# Find the average predictions from a particular ML branch
This notebook is a helper that grabs data and processes it into an intermediate result for storage and plotting later. The issue is that the SuperLearner workflow filters out some points during the PCA stage (to find out how different points are from other points for ICON-ModEx iterations) so the final files in `./output_data` do not contain as many points as the initial prediction set. We don't want to filter out those points - we want to use all predictions that are made at the WHONDRS sites.

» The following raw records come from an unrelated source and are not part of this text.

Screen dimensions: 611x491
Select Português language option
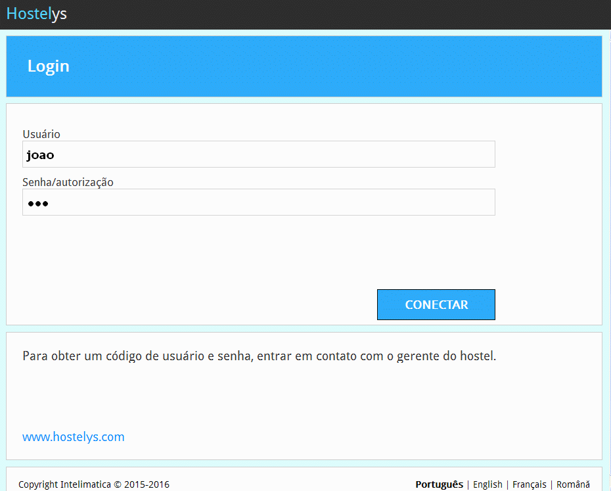point(439,484)
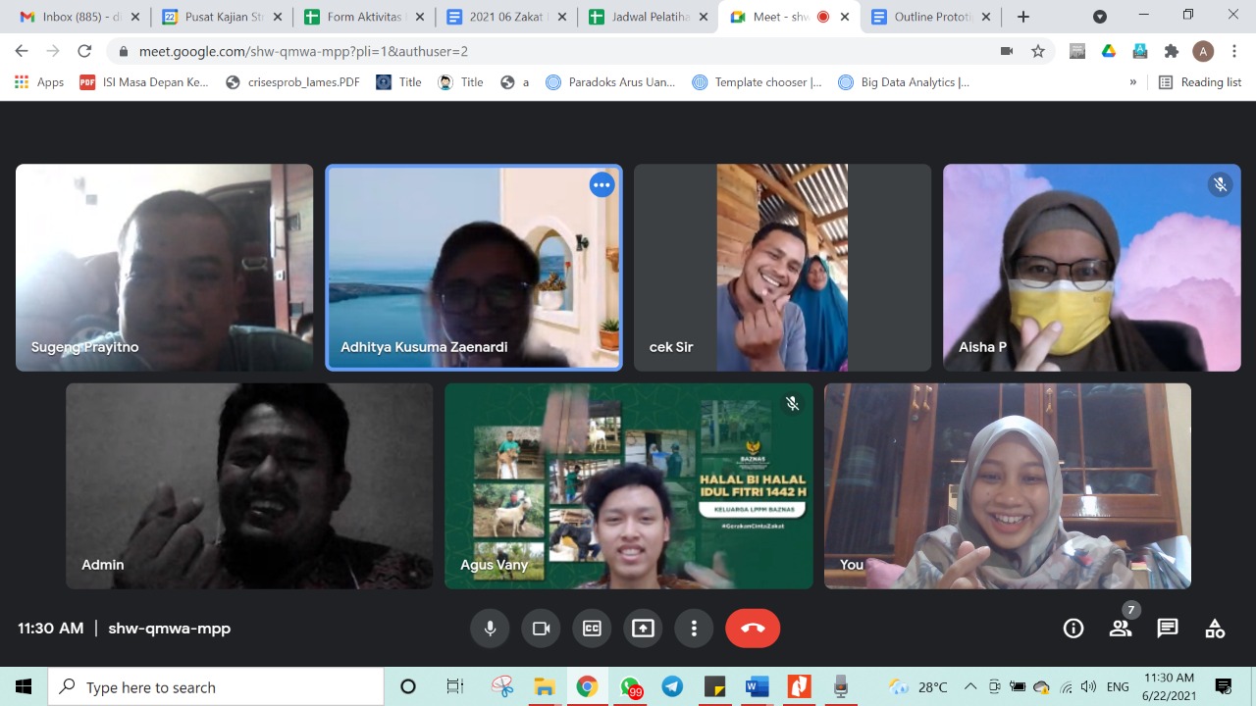Open the Activities shapes icon

click(x=1215, y=629)
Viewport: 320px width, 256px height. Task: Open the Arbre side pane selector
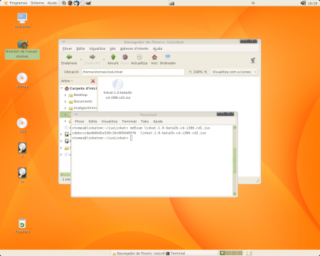(x=67, y=81)
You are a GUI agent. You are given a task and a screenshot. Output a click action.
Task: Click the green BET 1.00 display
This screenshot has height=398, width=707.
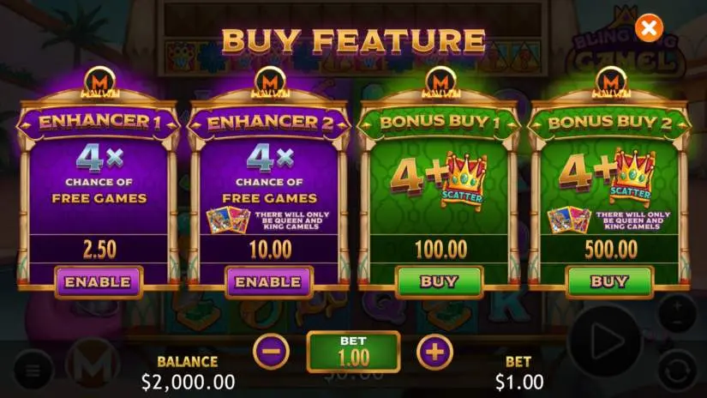pyautogui.click(x=353, y=352)
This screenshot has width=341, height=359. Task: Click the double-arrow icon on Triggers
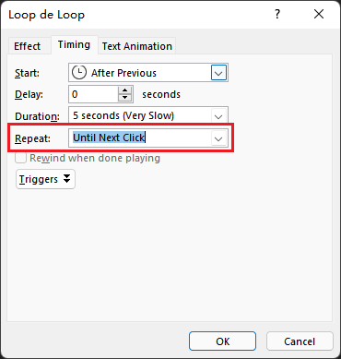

This notebook grabs data from `./ml_models/sl_?/sl_predictions.csv` for each SuperLearner ensemble member, averages those values together, and then saves the file for plotting later.

In [1]:
import pandas as pd

## Grab data

In [2]:
repo_prefix = '~/tmp/'
repo_name = 'sl-archive-whondrs'
repo_url = 'https://github.com/parallelworks/'+repo_name
branch = 'S19S-SSS-log10-extrap-r01'

# Grab the data and get onto the branch if not already there
! mkdir -p {repo_prefix}
! cd {repo_prefix}; git clone {repo_url}
! cd {repo_prefix}/{repo_name}; git checkout {branch}

fatal: destination path 'sl-archive-whondrs' already exists and is not an empty directory.
Checking out files: 100% (253/253), done.
Switched to branch 'S19S-SSS-log10-extrap-r01'


## Load data from each SuperLearner ensemble member and then take the average

In [3]:
num_sl = 10

ml_output_df_list = []
for ll in range(0,num_sl):
    ml_output_df_list.append(pd.read_csv(repo_prefix+repo_name+'/ml_models/sl_'+str(int(ll))+'/sl_predictions.csv'))

ml_output_all_df = pd.concat(ml_output_df_list)
by_id = ml_output_all_df.groupby(ml_output_all_df['Sample_ID'])
predict_avg = by_id.mean()
predict_std = by_id.std()

In [4]:
predict_avg.to_csv('WHONDRS_'+branch+'_predictions.csv')